══ INPUT MATERIAL ══
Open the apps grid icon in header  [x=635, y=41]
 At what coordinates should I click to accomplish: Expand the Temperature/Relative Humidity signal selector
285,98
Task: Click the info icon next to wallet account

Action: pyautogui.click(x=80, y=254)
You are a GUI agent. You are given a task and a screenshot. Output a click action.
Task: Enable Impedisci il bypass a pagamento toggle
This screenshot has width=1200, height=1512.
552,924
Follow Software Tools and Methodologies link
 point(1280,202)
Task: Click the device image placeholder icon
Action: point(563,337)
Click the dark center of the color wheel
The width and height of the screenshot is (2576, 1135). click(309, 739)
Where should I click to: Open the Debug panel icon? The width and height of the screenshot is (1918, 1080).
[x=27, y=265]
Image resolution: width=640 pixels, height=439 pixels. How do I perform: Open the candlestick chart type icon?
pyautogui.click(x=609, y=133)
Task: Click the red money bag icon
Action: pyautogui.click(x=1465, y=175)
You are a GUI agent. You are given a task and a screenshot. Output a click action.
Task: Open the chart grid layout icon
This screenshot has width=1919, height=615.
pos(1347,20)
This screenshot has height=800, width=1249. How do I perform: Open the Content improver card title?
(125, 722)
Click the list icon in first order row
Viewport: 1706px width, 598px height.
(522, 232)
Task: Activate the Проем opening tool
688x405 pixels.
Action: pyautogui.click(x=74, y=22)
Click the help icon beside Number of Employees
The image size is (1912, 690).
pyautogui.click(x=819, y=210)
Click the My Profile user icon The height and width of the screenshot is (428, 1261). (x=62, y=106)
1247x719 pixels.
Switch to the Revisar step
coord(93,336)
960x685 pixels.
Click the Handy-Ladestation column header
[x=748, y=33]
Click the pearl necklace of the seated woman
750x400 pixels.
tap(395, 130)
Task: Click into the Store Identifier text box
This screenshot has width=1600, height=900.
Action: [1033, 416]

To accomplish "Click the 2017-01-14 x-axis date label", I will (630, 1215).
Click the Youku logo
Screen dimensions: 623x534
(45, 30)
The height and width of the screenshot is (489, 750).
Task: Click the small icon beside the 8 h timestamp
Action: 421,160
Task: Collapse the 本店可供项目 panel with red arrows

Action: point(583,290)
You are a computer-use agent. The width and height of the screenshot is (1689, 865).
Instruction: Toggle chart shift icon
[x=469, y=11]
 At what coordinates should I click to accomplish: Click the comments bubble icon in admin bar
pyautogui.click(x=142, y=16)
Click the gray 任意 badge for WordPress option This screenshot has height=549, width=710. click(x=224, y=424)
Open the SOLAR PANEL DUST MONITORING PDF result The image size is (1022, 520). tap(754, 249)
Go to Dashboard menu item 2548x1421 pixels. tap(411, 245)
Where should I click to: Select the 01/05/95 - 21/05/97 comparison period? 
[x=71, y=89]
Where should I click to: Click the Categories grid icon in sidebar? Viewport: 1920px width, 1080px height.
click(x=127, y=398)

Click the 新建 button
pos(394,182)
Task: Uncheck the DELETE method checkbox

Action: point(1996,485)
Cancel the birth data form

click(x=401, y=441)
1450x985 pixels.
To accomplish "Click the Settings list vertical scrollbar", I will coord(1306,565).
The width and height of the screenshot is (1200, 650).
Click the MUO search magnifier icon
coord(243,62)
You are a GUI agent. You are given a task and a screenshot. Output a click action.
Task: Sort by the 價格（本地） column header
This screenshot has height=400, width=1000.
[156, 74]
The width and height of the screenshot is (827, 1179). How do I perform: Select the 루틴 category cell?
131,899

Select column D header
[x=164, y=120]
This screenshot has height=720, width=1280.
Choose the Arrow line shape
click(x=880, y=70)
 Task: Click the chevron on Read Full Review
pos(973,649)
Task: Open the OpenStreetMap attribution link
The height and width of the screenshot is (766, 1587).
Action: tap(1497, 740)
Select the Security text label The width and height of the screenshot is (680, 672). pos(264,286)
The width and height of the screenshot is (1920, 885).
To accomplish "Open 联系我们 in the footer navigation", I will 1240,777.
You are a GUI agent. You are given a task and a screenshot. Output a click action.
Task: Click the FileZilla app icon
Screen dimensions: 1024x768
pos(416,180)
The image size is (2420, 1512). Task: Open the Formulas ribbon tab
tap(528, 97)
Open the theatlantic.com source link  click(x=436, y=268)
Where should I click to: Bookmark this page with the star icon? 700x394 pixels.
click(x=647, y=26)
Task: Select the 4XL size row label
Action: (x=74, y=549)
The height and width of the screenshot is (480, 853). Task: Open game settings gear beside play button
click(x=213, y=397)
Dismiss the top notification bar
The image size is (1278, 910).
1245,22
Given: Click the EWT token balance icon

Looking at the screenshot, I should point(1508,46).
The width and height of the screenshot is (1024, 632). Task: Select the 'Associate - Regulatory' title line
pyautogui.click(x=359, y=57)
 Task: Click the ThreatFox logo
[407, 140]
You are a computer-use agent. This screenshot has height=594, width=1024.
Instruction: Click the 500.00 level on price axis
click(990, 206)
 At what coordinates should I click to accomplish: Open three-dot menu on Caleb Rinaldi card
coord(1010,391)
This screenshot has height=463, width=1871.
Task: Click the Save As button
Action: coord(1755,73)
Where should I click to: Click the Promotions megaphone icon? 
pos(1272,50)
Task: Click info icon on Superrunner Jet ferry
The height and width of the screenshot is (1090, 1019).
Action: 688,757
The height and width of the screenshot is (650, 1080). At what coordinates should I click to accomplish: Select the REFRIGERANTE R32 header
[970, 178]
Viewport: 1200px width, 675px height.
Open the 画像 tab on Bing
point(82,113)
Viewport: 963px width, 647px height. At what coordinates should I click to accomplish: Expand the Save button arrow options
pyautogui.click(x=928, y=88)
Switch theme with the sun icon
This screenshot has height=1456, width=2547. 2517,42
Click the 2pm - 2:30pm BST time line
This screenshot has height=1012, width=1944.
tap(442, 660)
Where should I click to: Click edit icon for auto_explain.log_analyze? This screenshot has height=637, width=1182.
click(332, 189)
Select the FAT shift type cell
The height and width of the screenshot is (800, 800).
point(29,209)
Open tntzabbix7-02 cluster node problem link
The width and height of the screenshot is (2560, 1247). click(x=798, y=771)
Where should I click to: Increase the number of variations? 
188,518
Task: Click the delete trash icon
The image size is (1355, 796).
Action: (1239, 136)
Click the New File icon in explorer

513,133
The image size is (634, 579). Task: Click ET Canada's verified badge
═══
• **GIVEN TASK**:
Rewrite every line of the listing above as a numbered list, omitting blank lines.

• **WRITTEN RESPONSE**:
1. Open the apps grid icon in header  [x=635, y=41]
2.  At what coordinates should I click to accomplish: Expand the Temperature/Relative Humidity signal selector
3. 285,98
4. Task: Click the info icon next to wallet account
5. Action: pyautogui.click(x=80, y=254)
6. You are a GUI agent. You are given a task and a screenshot. Output a click action.
7. Task: Enable Impedisci il bypass a pagamento toggle
8. This screenshot has width=1200, height=1512.
9. 552,924
10. Follow Software Tools and Methodologies link
11.  point(1280,202)
12. Task: Click the device image placeholder icon
13. Action: point(563,337)
14. Click the dark center of the color wheel
15. The width and height of the screenshot is (2576, 1135). click(309, 739)
16. Where should I click to: Open the Debug panel icon? The width and height of the screenshot is (1918, 1080).
17. [x=27, y=265]
18. Image resolution: width=640 pixels, height=439 pixels. How do I perform: Open the candlestick chart type icon?
19. pyautogui.click(x=609, y=133)
20. Task: Click the red money bag icon
21. Action: pyautogui.click(x=1465, y=175)
22. You are a GUI agent. You are given a task and a screenshot. Output a click action.
23. Task: Open the chart grid layout icon
24. This screenshot has width=1919, height=615.
25. pos(1347,20)
26. This screenshot has height=800, width=1249. How do I perform: Open the Content improver card title?
27. (125, 722)
28. Click the list icon in first order row
29. Viewport: 1706px width, 598px height.
30. (522, 232)
31. Task: Activate the Проем opening tool
32. 688x405 pixels.
33. Action: pyautogui.click(x=74, y=22)
34. Click the help icon beside Number of Employees
35. The image size is (1912, 690).
36. pyautogui.click(x=819, y=210)
37. Click the My Profile user icon The height and width of the screenshot is (428, 1261). (x=62, y=106)
38. 1247x719 pixels.
39. Switch to the Revisar step
40. coord(93,336)
41. 960x685 pixels.
42. Click the Handy-Ladestation column header
43. [x=748, y=33]
44. Click the pearl necklace of the seated woman
45. 750x400 pixels.
46. tap(395, 130)
47. Task: Click into the Store Identifier text box
48. This screenshot has width=1600, height=900.
49. Action: [1033, 416]
50. To accomplish "Click the 2017-01-14 x-axis date label", I will (630, 1215).
51. Click the Youku logo
52. Screen dimensions: 623x534
53. (45, 30)
54. The height and width of the screenshot is (489, 750).
55. Task: Click the small icon beside the 8 h timestamp
56. Action: 421,160
57. Task: Collapse the 本店可供项目 panel with red arrows
58. Action: point(583,290)
59. You are a computer-use agent. The width and height of the screenshot is (1689, 865).
60. Instruction: Toggle chart shift icon
61. [x=469, y=11]
62.  At what coordinates should I click to accomplish: Click the comments bubble icon in admin bar
63. pyautogui.click(x=142, y=16)
64. Click the gray 任意 badge for WordPress option This screenshot has height=549, width=710. click(x=224, y=424)
65. Open the SOLAR PANEL DUST MONITORING PDF result The image size is (1022, 520). tap(754, 249)
66. Go to Dashboard menu item 2548x1421 pixels. tap(411, 245)
67. Where should I click to: Select the 01/05/95 - 21/05/97 comparison period? 
68. [x=71, y=89]
69. Where should I click to: Click the Categories grid icon in sidebar? Viewport: 1920px width, 1080px height.
70. click(x=127, y=398)
71. Click the 新建 button
72. pos(394,182)
73. Task: Uncheck the DELETE method checkbox
74. Action: point(1996,485)
75. Cancel the birth data form
76. click(x=401, y=441)
77. 1450x985 pixels.
78. To accomplish "Click the Settings list vertical scrollbar", I will coord(1306,565).
79. The width and height of the screenshot is (1200, 650).
80. Click the MUO search magnifier icon
81. coord(243,62)
82. You are a GUI agent. You are given a task and a screenshot. Output a click action.
83. Task: Sort by the 價格（本地） column header
84. This screenshot has height=400, width=1000.
85. [156, 74]
86. The width and height of the screenshot is (827, 1179). How do I perform: Select the 루틴 category cell?
87. 131,899
88. Select column D header
89. [x=164, y=120]
90. This screenshot has height=720, width=1280.
91. Choose the Arrow line shape
92. click(x=880, y=70)
93.  Task: Click the chevron on Read Full Review
94. pos(973,649)
95. Task: Open the OpenStreetMap attribution link
96. The height and width of the screenshot is (766, 1587).
97. Action: tap(1497, 740)
98. Select the Security text label The width and height of the screenshot is (680, 672). pos(264,286)
99. The width and height of the screenshot is (1920, 885).
100. To accomplish "Open 联系我们 in the footer navigation", I will 1240,777.
101. You are a GUI agent. You are given a task and a screenshot. Output a click action.
102. Task: Click the FileZilla app icon
103. Screen dimensions: 1024x768
104. pos(416,180)
105. The image size is (2420, 1512). Task: Open the Formulas ribbon tab
106. tap(528, 97)
107. Open the theatlantic.com source link  click(x=436, y=268)
108. Where should I click to: Bookmark this page with the star icon? 700x394 pixels.
109. click(x=647, y=26)
110. Task: Select the 4XL size row label
111. Action: (x=74, y=549)
112. The height and width of the screenshot is (480, 853). Task: Open game settings gear beside play button
113. click(x=213, y=397)
114. Dismiss the top notification bar
115. The image size is (1278, 910).
116. 1245,22
117. Given: Click the EWT token balance icon
118. Looking at the screenshot, I should point(1508,46).
119. The width and height of the screenshot is (1024, 632). Task: Select the 'Associate - Regulatory' title line
120. pyautogui.click(x=359, y=57)
121.  Task: Click the ThreatFox logo
122. [407, 140]
123. You are a computer-use agent. This screenshot has height=594, width=1024.
124. Instruction: Click the 500.00 level on price axis
125. click(990, 206)
126.  At what coordinates should I click to accomplish: Open three-dot menu on Caleb Rinaldi card
127. coord(1010,391)
128. This screenshot has height=463, width=1871.
129. Task: Click the Save As button
130. Action: coord(1755,73)
131. Where should I click to: Click the Promotions megaphone icon? 
132. pos(1272,50)
133. Task: Click info icon on Superrunner Jet ferry
134. The height and width of the screenshot is (1090, 1019).
135. Action: 688,757
136. The height and width of the screenshot is (650, 1080). At what coordinates should I click to accomplish: Select the REFRIGERANTE R32 header
137. [970, 178]
138. Viewport: 1200px width, 675px height.
139. Open the 画像 tab on Bing
140. point(82,113)
141. Viewport: 963px width, 647px height. At what coordinates should I click to accomplish: Expand the Save button arrow options
142. pyautogui.click(x=928, y=88)
143. Switch theme with the sun icon
144. This screenshot has height=1456, width=2547. 2517,42
145. Click the 2pm - 2:30pm BST time line
146. This screenshot has height=1012, width=1944.
147. tap(442, 660)
148. Where should I click to: Click edit icon for auto_explain.log_analyze? This screenshot has height=637, width=1182.
149. click(332, 189)
150. Select the FAT shift type cell
151. The height and width of the screenshot is (800, 800).
152. point(29,209)
153. Open tntzabbix7-02 cluster node problem link
154. The width and height of the screenshot is (2560, 1247). click(x=798, y=771)
155. Where should I click to: Increase the number of variations? 
156. 188,518
157. Task: Click the delete trash icon
158. The image size is (1355, 796).
159. Action: (1239, 136)
160. Click the New File icon in explorer
161. 513,133
162. The image size is (634, 579). Task: Click ET Canada's verified badge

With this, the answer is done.